Matter of Matter of Jeremy H. (Logann K.)
Decided on November 20, 2012
Published by New York State Law Reporting Bureau pursuant to Judiciary Law § 431.
This opinion is uncorrected and subject to revision before publication in the Official Reports.
Tom, J.P., Andrias, Saxe, Acosta, Freedman, JJ.
Order of disposition, Family Court, New York County (Jody Adams, J.), entered on or about December 8, 2011, which, following a fact-finding hearing, determined that appellant mother had neglected Jasir-Keiomura H. and Jeremy H., and derivatively neglected Jyeh-Keiyonce H., and committed custody and guardianship of the children to their maternal grandmother, directed the mother to submit to a mental health evaluation, and limited her visitation to bi-weekly supervised visits, unanimously affirmed, without costs. Appeal from the fact-finding order, same court and Judge, entered on or about August 16, 2011, unanimously dismissed, without costs, as superseded by the appeal from the order of disposition.
This Court previously held that the mother derivatively neglected two of her other children, finding that the same evidence that supported the Family Court's findings that the mother had used inappropriate and excessive corporal punishment against two of the subject children, and derivatively neglected the third subject child, demonstrated by a preponderance of the evidence that she had neglected those two children as well (Matter of Jacob H [Logann K.], 94 AD3d 628 [1st Dept 2012], lv dismissed 19 NY3d 952 ). That finding is law of the case (see Kenney v City of New York, 74 AD3d 630, 630-631 [1st Dept 2010]).
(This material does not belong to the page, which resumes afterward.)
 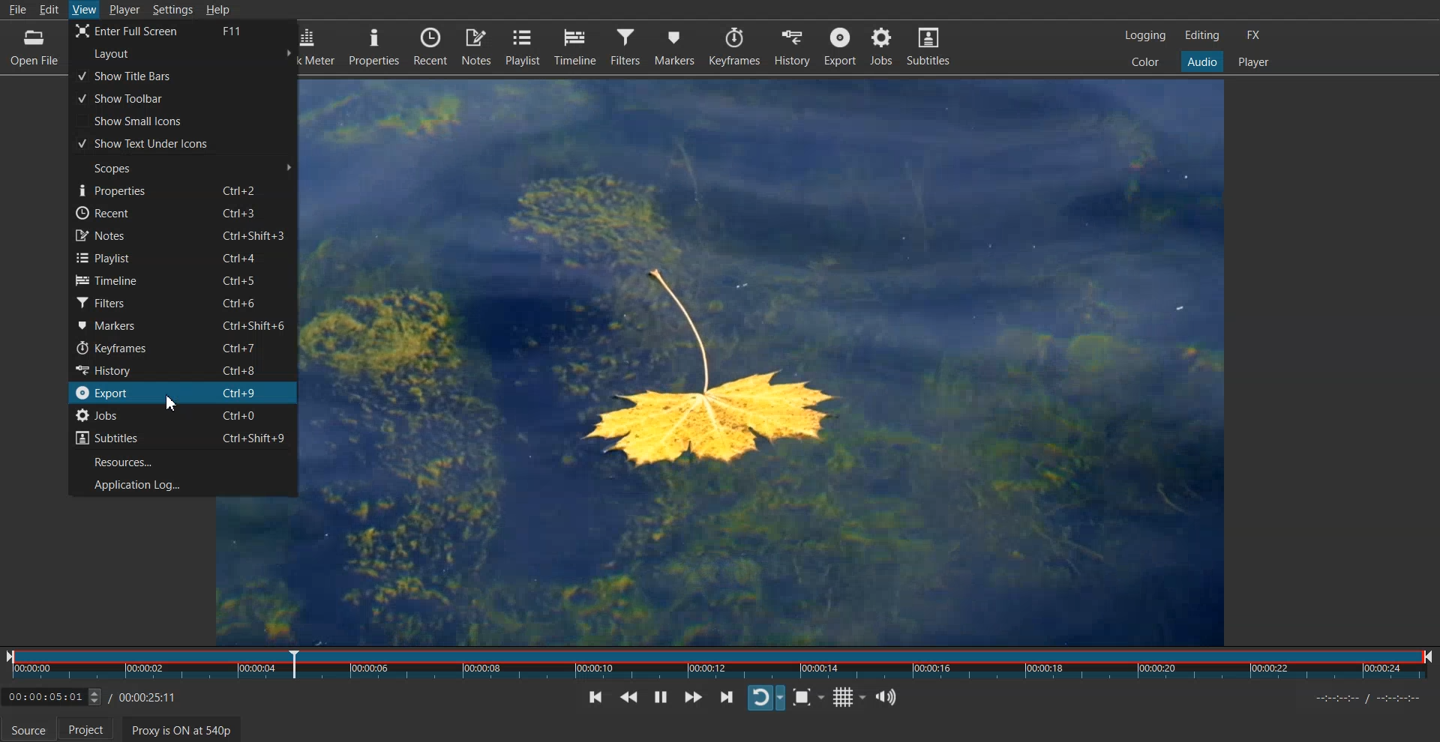 What do you see at coordinates (182, 75) in the screenshot?
I see `Show Title Bars` at bounding box center [182, 75].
In any event, considering the merits of the mother's arguments raised on this appeal, we conclude that the findings of neglect and derivative neglect as to the subject children were supported by a preponderance of the evidence. Such evidence included the testimony of a caseworker that Jeremy stated that the mother hit him in the head with a closed fist and that he got the "worse" of all the children, and that Jasir told her that the mother hit her with a belt, a ruler, and a spoon that felt "like a rock." The caseworker also observed four healing nail marks on one child's arm, and the medical records noted scratches on Jasir that were too numerous to have occurred in the normal course. Moreover, the court was entitled to draw the strongest negative inference from the mother's failure to testify in the proceedings (see Matter of Taylor C. [Christin C.], 89 AD3d 405, 406 [1st Dept 2011]). The out-of-court statements of Jasir and Jeremy to the caseworker were corroborated by the caseworker's testimony, the medical records of Jasir, and the consistent account of those two children (see Matter of Keisha McL., 261 AD2d 341, 342 [1st Dept 1999]). This evidence also amply supported the court's finding of derivative neglect.
The mother asserts that the court improperly limited her visits to bi-weekly supervised visits at the agency. The court properly exercised its discretion in limiting the mother's visits where she had not visited consistently in the past and her mental condition appeared to be deteriorating.
We have considered the mother's other arguments, and find them unavailing.
THIS CONSTITUTES THE DECISION AND ORDER OF THE SUPREME COURT, APPELLATE DIVISION, FIRST DEPARTMENT.